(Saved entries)
---
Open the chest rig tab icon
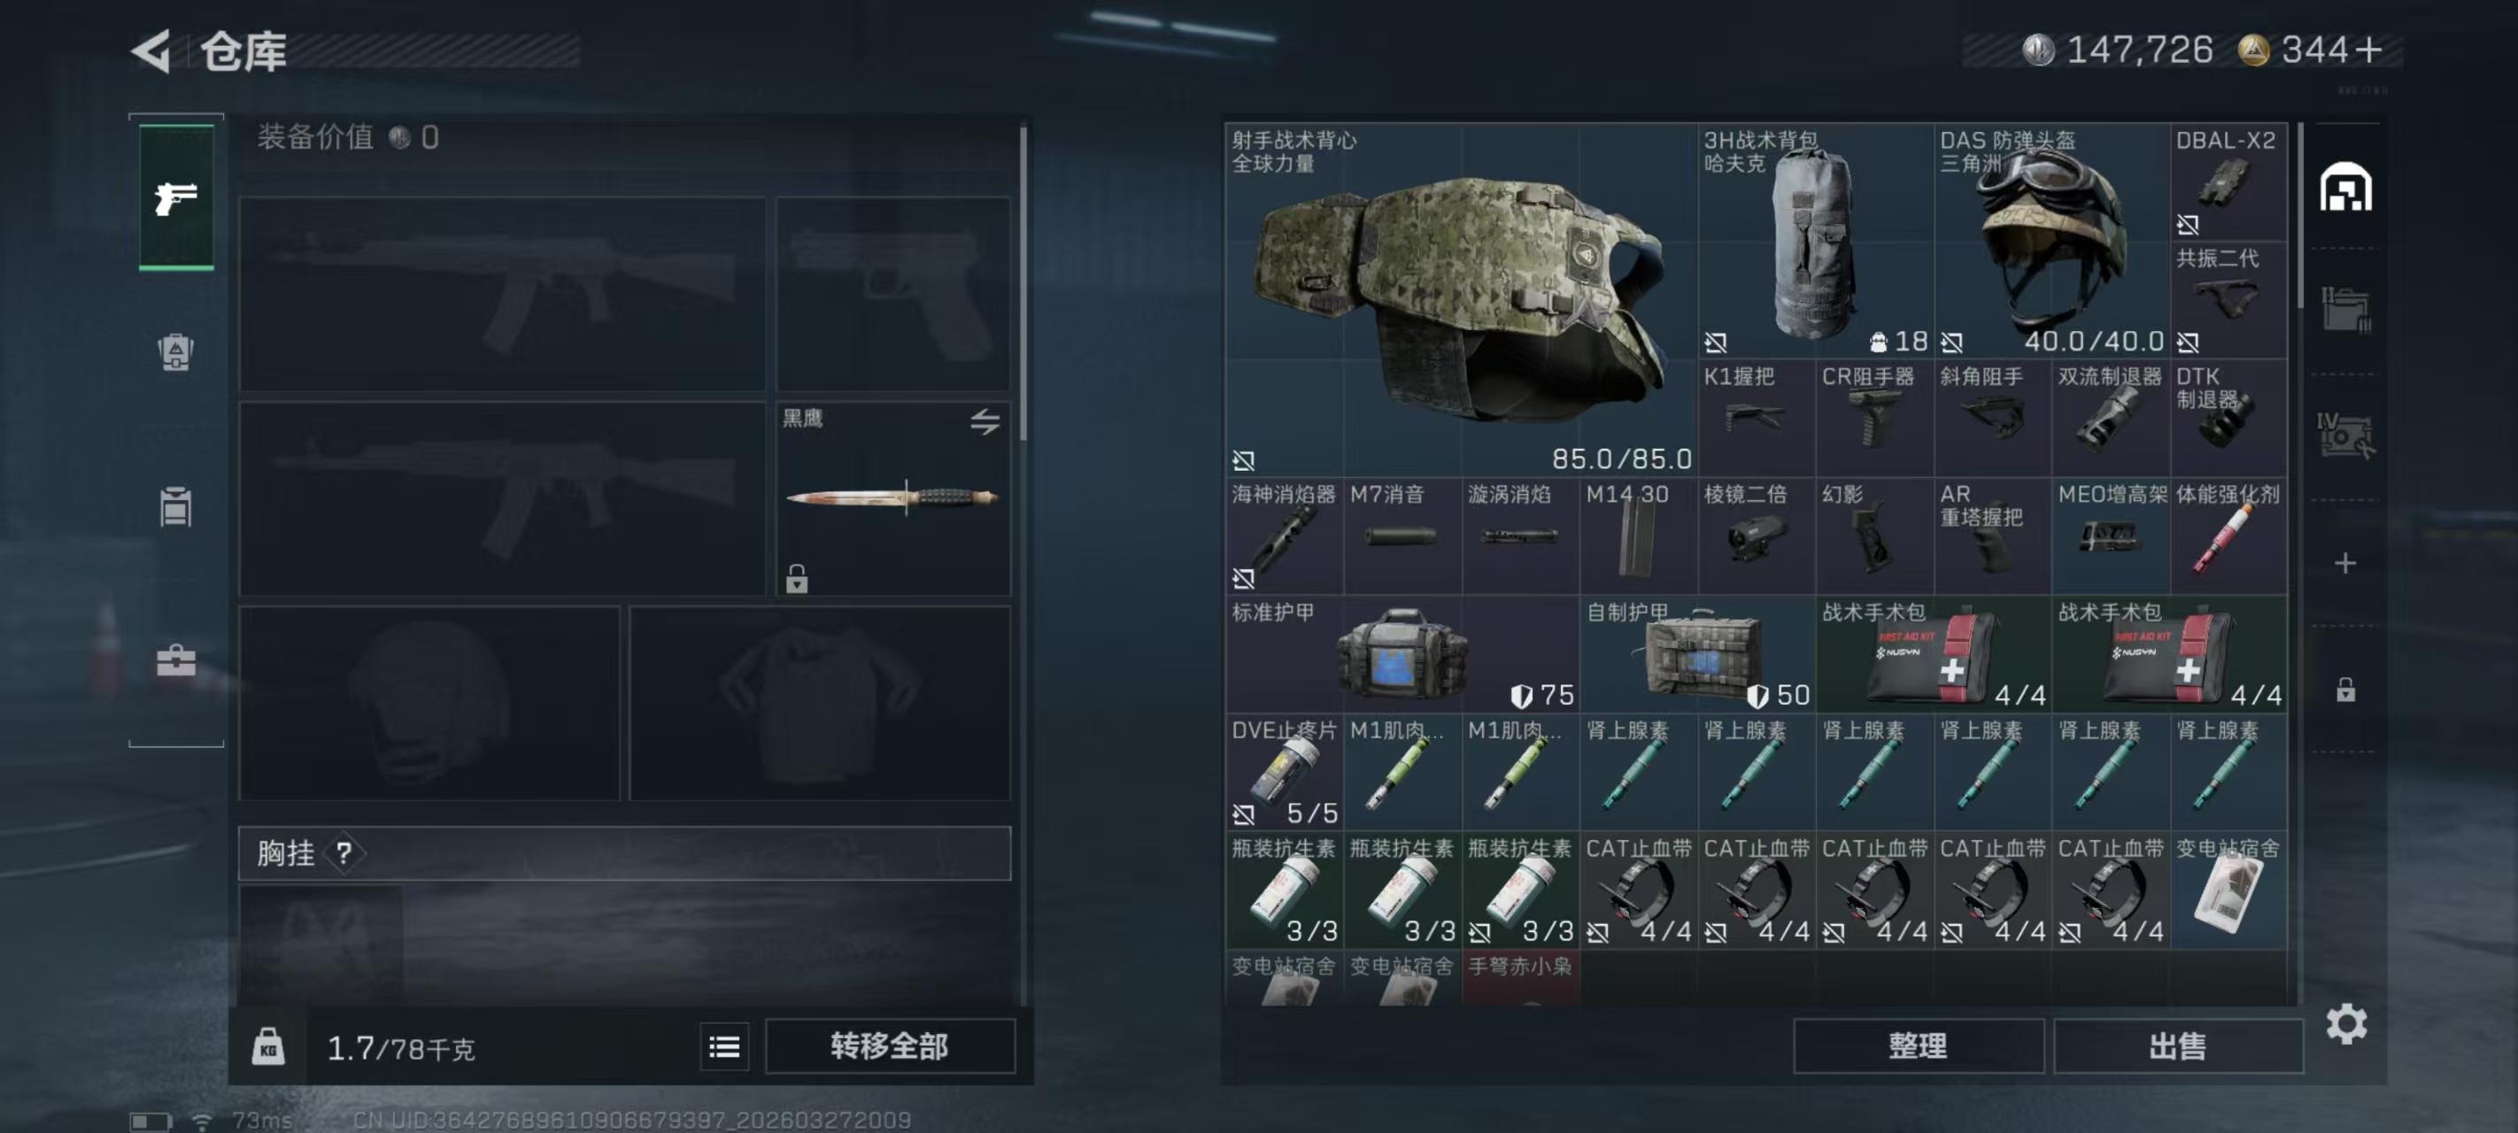 [x=176, y=506]
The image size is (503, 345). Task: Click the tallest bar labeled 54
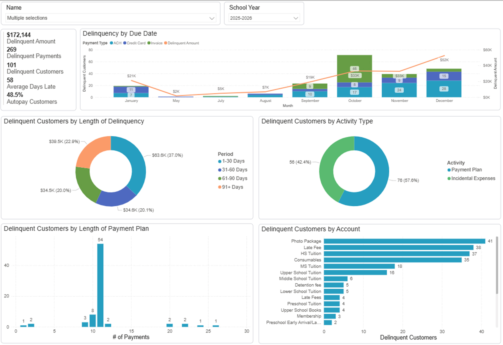click(100, 285)
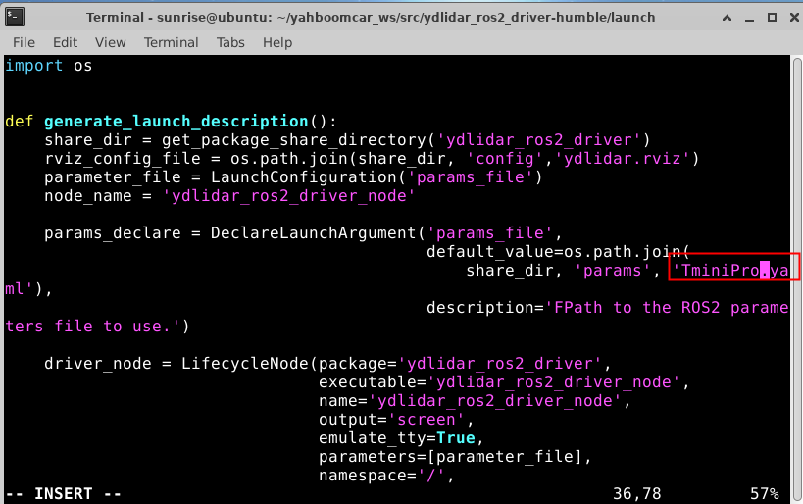This screenshot has width=803, height=504.
Task: Open the View menu
Action: 110,42
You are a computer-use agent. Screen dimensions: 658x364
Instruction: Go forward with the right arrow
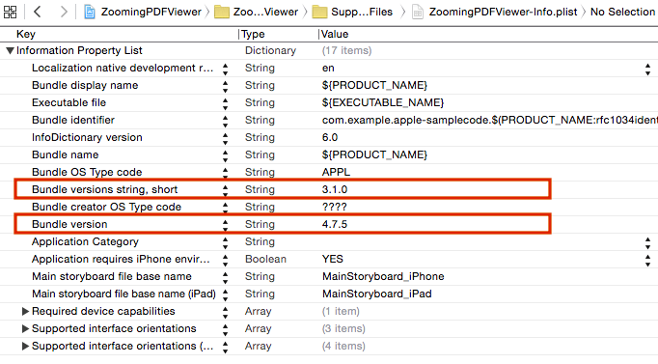[64, 12]
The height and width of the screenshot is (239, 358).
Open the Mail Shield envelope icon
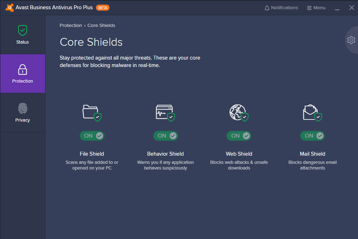(312, 112)
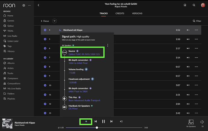Screen dimensions: 208x131
Task: Open Qobuz in the sidebar
Action: point(11,26)
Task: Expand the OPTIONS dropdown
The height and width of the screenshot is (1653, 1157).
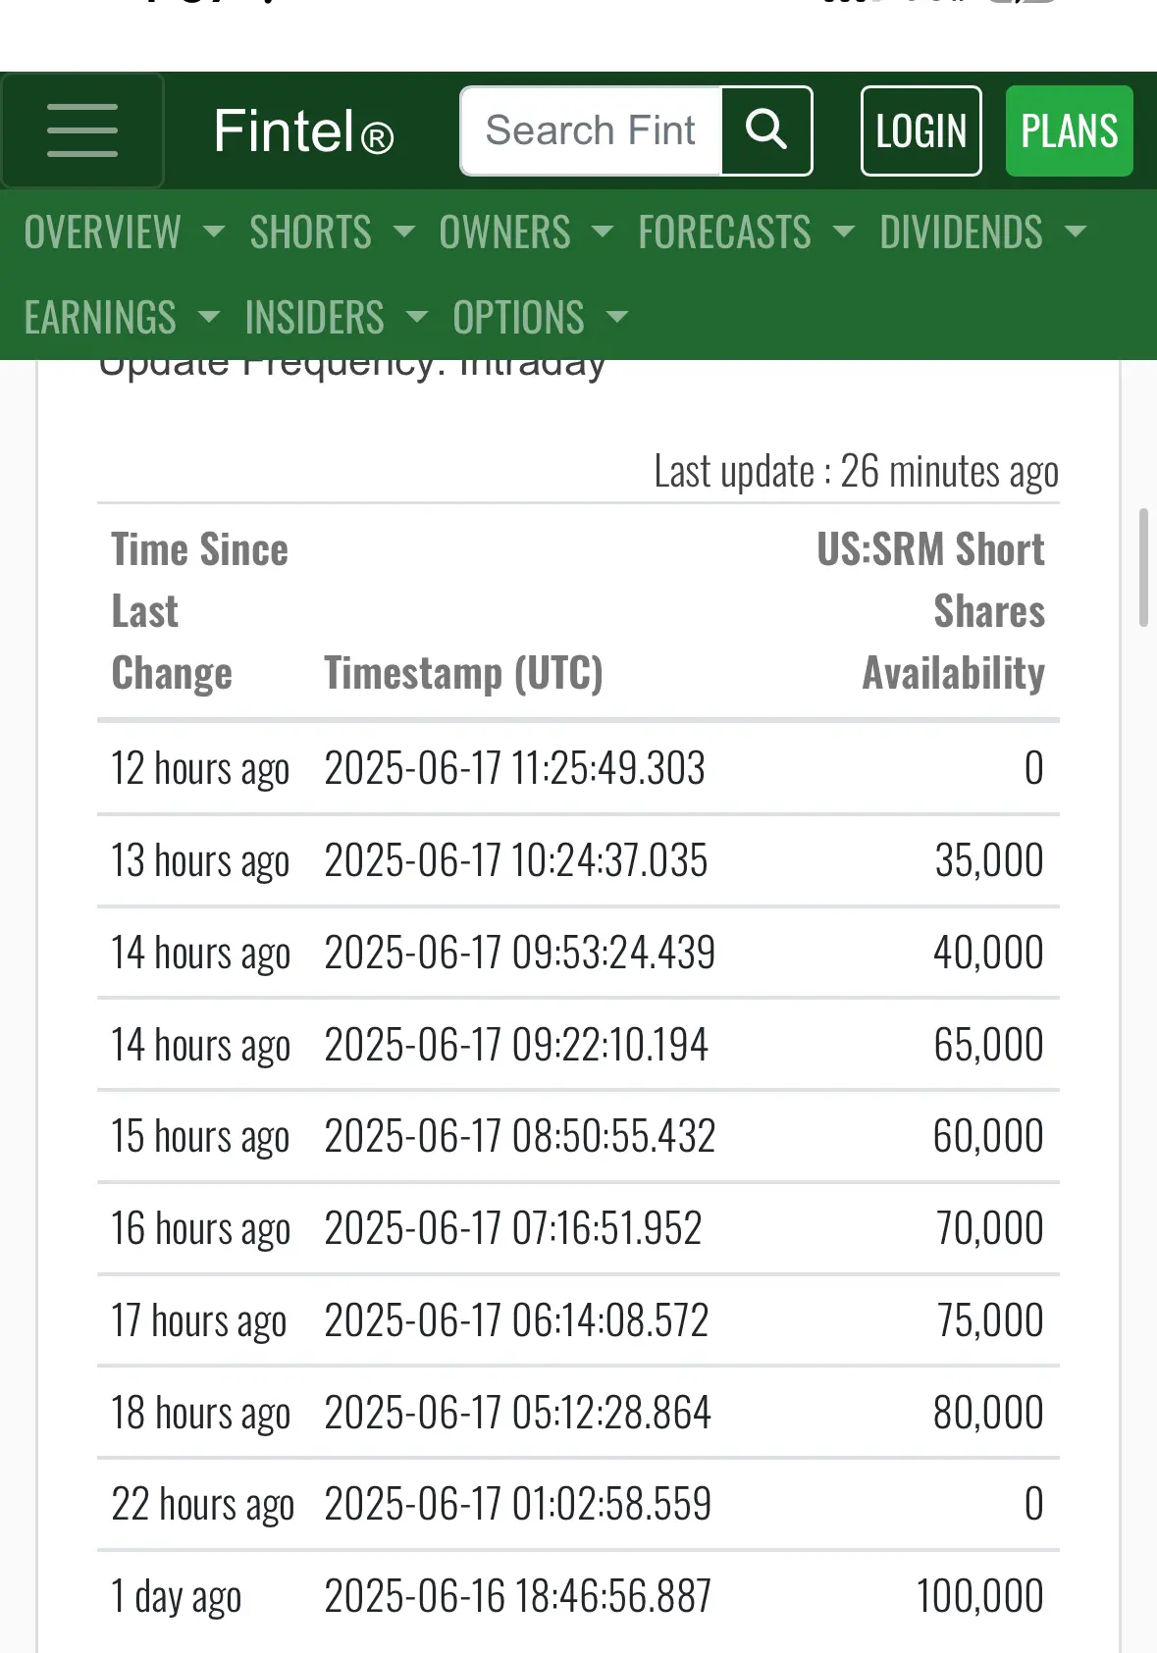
---
- **TASK DESCRIPTION**: Write out all the entries word for word, but skip any images.

- **TASK SOLUTION**:
Open the chest rig tab icon
 [x=176, y=506]
The image size is (503, 345). Task: Click the tallest bar labeled 54
click(100, 285)
This screenshot has width=803, height=504.
Task: Open the View menu
Action: 110,42
You are a computer-use agent. Screen dimensions: 658x364
Instruction: Go forward with the right arrow
[64, 12]
The height and width of the screenshot is (239, 358).
Open the Mail Shield envelope icon
(312, 112)
Screen dimensions: 208x131
Task: Open Qobuz in the sidebar
Action: point(11,26)
Task: Expand the OPTIONS dropdown
The height and width of the screenshot is (1653, 1157).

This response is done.